Task objective => Every line from the start of the listing below through the line that contains "Task: Select the 日K daily candlestick tab" is to be reproduced word for word.

Records for the task =>
Start of Block

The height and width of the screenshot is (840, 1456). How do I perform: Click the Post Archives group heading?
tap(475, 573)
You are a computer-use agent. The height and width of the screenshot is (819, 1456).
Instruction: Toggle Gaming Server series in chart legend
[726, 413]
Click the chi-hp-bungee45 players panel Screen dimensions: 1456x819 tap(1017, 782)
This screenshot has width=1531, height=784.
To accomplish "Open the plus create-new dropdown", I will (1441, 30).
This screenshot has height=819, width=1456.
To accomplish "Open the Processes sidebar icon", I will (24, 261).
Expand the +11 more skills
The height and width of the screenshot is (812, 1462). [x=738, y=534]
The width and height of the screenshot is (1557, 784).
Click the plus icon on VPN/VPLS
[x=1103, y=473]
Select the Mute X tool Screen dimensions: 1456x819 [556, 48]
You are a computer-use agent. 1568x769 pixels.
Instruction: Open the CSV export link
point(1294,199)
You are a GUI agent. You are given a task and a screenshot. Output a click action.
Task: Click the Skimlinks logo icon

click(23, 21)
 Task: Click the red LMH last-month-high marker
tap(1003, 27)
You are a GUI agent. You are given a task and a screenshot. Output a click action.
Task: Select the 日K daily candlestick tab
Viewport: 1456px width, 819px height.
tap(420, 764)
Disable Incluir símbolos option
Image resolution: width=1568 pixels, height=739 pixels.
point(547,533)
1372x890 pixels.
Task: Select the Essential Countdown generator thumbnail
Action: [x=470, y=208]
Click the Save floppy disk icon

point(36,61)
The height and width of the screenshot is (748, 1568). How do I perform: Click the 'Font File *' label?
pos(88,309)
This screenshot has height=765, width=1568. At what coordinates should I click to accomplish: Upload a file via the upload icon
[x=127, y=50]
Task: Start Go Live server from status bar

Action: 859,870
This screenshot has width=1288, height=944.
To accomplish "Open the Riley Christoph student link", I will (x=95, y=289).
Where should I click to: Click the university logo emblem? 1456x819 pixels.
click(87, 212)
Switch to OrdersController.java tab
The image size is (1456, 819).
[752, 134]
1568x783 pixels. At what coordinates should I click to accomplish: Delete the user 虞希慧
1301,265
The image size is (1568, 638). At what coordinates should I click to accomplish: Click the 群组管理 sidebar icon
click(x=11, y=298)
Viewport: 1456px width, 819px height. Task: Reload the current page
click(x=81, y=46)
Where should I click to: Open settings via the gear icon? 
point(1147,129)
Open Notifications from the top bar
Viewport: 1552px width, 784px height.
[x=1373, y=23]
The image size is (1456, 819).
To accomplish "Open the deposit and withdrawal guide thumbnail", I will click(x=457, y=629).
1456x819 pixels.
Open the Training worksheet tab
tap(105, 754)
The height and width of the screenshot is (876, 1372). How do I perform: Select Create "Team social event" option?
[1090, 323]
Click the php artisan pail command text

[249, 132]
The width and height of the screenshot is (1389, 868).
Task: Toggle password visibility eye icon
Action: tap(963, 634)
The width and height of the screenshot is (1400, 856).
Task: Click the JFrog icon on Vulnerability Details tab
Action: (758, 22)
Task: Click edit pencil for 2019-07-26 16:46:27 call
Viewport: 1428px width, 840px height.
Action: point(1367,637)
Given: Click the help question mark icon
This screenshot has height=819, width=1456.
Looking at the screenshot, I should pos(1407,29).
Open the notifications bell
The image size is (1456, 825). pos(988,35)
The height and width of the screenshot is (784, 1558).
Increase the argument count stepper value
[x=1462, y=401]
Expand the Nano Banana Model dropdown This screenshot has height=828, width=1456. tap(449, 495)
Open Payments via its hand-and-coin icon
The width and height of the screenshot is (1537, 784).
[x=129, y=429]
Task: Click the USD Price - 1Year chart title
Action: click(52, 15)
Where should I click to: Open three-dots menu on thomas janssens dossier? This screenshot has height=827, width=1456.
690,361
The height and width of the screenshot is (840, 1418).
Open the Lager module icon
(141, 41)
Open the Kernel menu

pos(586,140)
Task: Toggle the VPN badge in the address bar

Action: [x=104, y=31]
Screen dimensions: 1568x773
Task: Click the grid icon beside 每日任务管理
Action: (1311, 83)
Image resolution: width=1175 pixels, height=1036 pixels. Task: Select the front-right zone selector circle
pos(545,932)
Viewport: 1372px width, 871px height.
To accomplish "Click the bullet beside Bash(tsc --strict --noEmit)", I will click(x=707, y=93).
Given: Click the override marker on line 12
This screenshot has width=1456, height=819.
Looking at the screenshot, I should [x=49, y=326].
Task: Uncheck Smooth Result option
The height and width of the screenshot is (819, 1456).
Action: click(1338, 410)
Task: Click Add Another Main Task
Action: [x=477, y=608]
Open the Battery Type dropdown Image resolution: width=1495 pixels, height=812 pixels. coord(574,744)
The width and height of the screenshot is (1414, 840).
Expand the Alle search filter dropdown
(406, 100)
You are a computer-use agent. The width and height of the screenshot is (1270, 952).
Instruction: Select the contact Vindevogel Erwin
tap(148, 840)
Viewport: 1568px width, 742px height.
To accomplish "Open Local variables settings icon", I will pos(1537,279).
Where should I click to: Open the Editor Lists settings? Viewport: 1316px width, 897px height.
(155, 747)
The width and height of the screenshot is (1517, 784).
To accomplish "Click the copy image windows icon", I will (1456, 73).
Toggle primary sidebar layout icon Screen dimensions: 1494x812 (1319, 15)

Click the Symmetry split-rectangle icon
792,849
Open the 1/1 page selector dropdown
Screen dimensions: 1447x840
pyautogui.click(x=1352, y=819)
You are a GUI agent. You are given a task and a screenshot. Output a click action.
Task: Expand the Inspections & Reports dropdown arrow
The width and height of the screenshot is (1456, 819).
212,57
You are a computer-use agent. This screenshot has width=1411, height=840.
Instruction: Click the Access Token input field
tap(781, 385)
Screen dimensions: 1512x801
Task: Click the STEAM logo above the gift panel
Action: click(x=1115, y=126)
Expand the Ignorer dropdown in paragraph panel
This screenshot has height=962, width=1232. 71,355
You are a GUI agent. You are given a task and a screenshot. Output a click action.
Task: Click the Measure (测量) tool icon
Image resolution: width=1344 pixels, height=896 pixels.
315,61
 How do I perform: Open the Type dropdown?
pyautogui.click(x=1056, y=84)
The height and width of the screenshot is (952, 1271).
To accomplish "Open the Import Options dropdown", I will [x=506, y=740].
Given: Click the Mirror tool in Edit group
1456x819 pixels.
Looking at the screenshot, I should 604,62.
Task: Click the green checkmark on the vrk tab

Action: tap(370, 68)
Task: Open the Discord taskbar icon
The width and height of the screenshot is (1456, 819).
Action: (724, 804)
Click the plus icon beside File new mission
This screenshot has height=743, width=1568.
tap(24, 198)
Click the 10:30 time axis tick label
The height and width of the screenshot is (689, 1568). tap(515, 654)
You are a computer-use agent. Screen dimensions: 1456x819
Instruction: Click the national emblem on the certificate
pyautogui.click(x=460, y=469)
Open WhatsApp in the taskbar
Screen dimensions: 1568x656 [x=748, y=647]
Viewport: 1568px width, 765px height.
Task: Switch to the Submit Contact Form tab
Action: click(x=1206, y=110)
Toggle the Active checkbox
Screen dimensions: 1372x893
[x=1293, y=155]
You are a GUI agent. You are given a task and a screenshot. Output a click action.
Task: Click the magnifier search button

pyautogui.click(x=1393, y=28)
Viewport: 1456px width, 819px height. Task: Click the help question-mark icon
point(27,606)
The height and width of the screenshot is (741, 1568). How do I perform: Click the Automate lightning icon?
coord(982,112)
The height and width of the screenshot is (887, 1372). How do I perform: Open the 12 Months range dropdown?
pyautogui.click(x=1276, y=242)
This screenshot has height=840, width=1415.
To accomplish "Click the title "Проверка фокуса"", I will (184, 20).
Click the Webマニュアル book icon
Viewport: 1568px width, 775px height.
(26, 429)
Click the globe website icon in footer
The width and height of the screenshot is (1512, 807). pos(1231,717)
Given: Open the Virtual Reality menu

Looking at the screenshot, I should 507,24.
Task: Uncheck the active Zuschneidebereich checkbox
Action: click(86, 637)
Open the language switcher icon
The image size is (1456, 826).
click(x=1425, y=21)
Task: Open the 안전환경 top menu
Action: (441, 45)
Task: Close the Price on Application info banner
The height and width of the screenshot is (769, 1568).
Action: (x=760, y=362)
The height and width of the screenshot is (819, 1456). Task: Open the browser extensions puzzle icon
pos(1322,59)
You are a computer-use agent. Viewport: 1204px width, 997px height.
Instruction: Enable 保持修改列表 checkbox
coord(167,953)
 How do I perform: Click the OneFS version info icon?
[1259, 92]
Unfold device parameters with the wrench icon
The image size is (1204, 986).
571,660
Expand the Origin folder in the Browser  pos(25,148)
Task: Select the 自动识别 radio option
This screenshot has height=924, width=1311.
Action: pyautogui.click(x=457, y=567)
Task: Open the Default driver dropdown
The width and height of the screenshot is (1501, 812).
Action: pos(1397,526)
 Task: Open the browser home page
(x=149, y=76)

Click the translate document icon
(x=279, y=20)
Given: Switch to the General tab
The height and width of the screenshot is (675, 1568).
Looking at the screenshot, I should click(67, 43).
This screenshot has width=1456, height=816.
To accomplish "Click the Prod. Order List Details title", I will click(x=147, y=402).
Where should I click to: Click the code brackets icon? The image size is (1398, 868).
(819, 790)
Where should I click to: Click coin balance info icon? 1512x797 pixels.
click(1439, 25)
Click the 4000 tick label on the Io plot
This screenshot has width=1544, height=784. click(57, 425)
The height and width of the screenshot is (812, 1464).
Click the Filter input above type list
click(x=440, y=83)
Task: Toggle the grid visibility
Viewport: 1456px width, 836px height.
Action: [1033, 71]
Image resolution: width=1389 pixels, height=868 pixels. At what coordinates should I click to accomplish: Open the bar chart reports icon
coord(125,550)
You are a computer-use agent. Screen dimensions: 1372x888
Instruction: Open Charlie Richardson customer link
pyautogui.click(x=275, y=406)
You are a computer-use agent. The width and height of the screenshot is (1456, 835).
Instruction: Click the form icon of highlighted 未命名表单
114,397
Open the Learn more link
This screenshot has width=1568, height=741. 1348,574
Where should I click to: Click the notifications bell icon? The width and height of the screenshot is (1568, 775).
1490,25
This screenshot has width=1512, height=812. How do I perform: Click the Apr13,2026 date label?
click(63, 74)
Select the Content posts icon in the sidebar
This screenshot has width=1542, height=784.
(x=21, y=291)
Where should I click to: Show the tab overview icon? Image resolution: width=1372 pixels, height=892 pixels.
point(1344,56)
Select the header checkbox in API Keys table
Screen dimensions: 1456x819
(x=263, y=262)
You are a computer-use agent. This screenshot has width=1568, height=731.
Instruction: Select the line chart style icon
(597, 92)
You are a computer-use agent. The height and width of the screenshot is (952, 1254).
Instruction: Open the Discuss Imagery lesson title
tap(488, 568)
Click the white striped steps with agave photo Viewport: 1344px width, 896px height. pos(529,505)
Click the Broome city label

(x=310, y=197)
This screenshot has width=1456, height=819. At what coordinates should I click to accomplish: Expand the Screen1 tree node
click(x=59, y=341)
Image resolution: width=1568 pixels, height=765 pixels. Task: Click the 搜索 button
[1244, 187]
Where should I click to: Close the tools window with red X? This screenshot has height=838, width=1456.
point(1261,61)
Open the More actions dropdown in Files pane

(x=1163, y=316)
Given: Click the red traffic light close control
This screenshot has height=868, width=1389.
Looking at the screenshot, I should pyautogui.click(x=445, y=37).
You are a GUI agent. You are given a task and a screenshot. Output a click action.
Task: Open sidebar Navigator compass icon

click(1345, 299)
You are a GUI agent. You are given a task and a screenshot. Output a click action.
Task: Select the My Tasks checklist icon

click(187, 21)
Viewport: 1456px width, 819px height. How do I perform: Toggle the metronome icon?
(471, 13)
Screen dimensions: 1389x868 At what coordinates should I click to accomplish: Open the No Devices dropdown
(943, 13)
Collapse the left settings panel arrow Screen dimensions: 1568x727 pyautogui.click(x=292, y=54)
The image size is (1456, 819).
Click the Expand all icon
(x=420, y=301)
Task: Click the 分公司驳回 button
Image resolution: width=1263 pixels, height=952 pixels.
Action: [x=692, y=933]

End of Block

Solution to this exercise =>
The height and width of the screenshot is (840, 1456). How do I perform: Click the Post Archives group heading?
tap(475, 573)
You are a computer-use agent. The height and width of the screenshot is (819, 1456).
Instruction: Toggle Gaming Server series in chart legend
[726, 413]
Click the chi-hp-bungee45 players panel Screen dimensions: 1456x819 tap(1017, 782)
This screenshot has width=1531, height=784.
To accomplish "Open the plus create-new dropdown", I will (1441, 30).
This screenshot has height=819, width=1456.
To accomplish "Open the Processes sidebar icon", I will (24, 261).
Expand the +11 more skills
The height and width of the screenshot is (812, 1462). [x=738, y=534]
The width and height of the screenshot is (1557, 784).
Click the plus icon on VPN/VPLS
[x=1103, y=473]
Select the Mute X tool Screen dimensions: 1456x819 [556, 48]
You are a computer-use agent. 1568x769 pixels.
Instruction: Open the CSV export link
point(1294,199)
You are a GUI agent. You are given a task and a screenshot. Output a click action.
Task: Click the Skimlinks logo icon

click(23, 21)
 Task: Click the red LMH last-month-high marker
tap(1003, 27)
You are a GUI agent. You are given a task and a screenshot. Output a click action.
Task: Select the 日K daily candlestick tab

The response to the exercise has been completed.